___ Exercise data ___
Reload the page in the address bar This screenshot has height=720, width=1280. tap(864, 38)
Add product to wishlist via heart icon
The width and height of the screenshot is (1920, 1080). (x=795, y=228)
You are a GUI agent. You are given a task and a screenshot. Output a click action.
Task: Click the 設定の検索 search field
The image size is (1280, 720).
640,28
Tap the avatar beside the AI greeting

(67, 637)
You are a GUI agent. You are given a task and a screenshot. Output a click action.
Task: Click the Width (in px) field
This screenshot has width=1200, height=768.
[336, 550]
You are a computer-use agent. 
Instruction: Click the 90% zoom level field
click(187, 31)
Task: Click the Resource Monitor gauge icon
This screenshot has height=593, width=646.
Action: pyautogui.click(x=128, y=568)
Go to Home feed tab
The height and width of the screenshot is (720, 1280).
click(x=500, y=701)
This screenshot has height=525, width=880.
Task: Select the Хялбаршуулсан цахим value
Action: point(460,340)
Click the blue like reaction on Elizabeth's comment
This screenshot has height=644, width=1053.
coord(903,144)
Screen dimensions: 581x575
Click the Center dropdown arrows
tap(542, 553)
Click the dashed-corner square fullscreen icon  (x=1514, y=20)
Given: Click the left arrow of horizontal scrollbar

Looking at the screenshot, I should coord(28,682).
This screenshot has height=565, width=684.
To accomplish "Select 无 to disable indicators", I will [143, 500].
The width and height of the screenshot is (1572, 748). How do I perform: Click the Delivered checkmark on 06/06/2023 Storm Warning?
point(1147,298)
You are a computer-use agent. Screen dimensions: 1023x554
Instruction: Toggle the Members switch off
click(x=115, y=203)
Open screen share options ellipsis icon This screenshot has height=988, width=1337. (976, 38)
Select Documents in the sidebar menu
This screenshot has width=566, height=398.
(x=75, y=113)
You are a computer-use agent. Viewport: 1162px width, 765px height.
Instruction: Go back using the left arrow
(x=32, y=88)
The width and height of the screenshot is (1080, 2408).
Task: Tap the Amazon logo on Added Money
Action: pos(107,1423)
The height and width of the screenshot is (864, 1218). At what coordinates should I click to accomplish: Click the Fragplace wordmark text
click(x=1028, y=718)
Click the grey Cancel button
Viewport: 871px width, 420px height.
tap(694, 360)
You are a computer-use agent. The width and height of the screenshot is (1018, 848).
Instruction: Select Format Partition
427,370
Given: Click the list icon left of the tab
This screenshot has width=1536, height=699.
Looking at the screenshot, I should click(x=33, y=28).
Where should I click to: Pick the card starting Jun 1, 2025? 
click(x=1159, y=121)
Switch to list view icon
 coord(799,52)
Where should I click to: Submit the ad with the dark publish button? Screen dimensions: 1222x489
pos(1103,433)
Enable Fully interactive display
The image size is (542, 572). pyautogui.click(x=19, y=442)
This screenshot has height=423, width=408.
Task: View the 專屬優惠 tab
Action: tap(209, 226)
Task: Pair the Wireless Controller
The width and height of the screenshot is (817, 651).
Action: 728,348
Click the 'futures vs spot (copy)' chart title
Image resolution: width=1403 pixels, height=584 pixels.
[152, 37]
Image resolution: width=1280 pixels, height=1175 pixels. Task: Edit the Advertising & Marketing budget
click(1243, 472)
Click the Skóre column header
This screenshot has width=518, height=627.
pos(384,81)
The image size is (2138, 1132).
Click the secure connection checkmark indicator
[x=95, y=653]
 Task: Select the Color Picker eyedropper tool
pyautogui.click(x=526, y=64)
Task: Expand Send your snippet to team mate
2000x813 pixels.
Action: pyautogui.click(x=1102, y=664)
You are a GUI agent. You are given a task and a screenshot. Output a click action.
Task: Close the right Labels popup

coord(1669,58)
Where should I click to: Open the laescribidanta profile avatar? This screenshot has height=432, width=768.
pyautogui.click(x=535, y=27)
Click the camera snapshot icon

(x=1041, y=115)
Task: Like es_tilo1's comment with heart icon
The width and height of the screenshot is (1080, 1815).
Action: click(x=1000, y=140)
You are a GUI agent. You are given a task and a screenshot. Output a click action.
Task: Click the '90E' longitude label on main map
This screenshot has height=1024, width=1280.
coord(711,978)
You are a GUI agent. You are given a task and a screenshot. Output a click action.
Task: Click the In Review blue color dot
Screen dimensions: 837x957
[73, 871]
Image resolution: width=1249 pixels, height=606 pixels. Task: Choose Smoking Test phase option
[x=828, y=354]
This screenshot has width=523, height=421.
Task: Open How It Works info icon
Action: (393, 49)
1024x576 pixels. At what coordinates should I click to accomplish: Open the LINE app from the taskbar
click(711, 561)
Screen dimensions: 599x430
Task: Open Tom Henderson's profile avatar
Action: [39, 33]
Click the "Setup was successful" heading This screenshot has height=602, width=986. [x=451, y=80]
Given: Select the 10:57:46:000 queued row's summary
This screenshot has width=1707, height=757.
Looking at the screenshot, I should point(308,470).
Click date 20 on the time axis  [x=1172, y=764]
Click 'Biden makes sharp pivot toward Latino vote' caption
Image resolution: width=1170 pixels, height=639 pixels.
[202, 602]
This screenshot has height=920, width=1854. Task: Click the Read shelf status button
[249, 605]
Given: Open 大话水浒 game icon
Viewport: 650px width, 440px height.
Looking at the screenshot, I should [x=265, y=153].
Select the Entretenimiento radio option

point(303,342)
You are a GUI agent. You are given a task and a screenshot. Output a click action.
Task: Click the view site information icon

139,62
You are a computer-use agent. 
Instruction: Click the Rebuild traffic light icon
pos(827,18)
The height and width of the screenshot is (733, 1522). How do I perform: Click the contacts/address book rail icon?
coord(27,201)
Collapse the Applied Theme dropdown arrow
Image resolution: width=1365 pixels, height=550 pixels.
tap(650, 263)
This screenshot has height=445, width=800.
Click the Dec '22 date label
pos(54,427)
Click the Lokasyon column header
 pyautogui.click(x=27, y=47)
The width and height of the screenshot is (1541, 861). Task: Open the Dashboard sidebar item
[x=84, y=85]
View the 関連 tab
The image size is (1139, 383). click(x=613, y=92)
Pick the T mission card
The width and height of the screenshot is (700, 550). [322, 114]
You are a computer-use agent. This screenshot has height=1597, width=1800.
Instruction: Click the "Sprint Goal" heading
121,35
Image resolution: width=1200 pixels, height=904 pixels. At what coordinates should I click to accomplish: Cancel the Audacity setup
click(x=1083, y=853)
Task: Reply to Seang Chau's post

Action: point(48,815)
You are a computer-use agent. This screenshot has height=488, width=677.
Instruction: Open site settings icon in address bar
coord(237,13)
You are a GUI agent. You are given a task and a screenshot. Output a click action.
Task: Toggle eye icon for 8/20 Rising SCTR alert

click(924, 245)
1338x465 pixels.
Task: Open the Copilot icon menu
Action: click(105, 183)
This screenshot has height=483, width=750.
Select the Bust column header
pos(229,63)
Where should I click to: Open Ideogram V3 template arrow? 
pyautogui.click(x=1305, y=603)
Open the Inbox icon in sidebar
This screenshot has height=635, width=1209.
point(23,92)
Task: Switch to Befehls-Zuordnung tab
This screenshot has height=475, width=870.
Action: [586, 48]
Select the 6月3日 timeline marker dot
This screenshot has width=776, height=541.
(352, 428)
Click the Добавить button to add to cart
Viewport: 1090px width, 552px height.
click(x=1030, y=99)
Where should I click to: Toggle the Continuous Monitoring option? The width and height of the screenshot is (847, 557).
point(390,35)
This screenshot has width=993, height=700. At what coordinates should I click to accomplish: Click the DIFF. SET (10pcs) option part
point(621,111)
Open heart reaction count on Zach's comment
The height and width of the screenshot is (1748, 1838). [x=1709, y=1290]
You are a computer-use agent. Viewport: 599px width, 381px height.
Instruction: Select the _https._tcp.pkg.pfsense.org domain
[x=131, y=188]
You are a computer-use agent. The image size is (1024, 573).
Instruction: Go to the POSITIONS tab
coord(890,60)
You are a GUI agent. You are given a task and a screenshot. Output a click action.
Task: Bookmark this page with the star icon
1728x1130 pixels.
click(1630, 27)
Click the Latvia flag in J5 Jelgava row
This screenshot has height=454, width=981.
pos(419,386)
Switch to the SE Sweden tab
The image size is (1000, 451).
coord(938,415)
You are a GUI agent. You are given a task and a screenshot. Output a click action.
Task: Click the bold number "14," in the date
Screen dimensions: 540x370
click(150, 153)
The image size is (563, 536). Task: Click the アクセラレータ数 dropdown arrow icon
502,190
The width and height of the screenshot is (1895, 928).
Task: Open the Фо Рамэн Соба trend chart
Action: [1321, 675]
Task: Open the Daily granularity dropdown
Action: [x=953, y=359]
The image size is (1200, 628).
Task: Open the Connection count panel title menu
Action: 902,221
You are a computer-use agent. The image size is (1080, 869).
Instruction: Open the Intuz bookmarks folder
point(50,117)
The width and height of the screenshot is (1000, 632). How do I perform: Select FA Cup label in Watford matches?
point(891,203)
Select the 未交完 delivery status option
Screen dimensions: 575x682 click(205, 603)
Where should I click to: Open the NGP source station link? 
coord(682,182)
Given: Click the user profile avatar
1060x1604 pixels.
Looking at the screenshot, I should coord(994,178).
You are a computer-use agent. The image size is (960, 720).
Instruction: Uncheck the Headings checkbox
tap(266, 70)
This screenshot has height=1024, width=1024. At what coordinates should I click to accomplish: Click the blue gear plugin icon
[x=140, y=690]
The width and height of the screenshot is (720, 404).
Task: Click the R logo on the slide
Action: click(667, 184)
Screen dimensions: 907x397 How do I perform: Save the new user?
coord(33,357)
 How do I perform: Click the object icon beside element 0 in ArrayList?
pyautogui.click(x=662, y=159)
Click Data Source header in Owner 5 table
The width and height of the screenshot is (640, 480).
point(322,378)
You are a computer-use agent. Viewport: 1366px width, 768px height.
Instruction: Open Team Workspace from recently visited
___
Among the entries above, find every line holding "page" and copy it.

Reload the page in the address bar This screenshot has height=720, width=1280. tap(864, 38)
Task: Bookmark this page with the star icon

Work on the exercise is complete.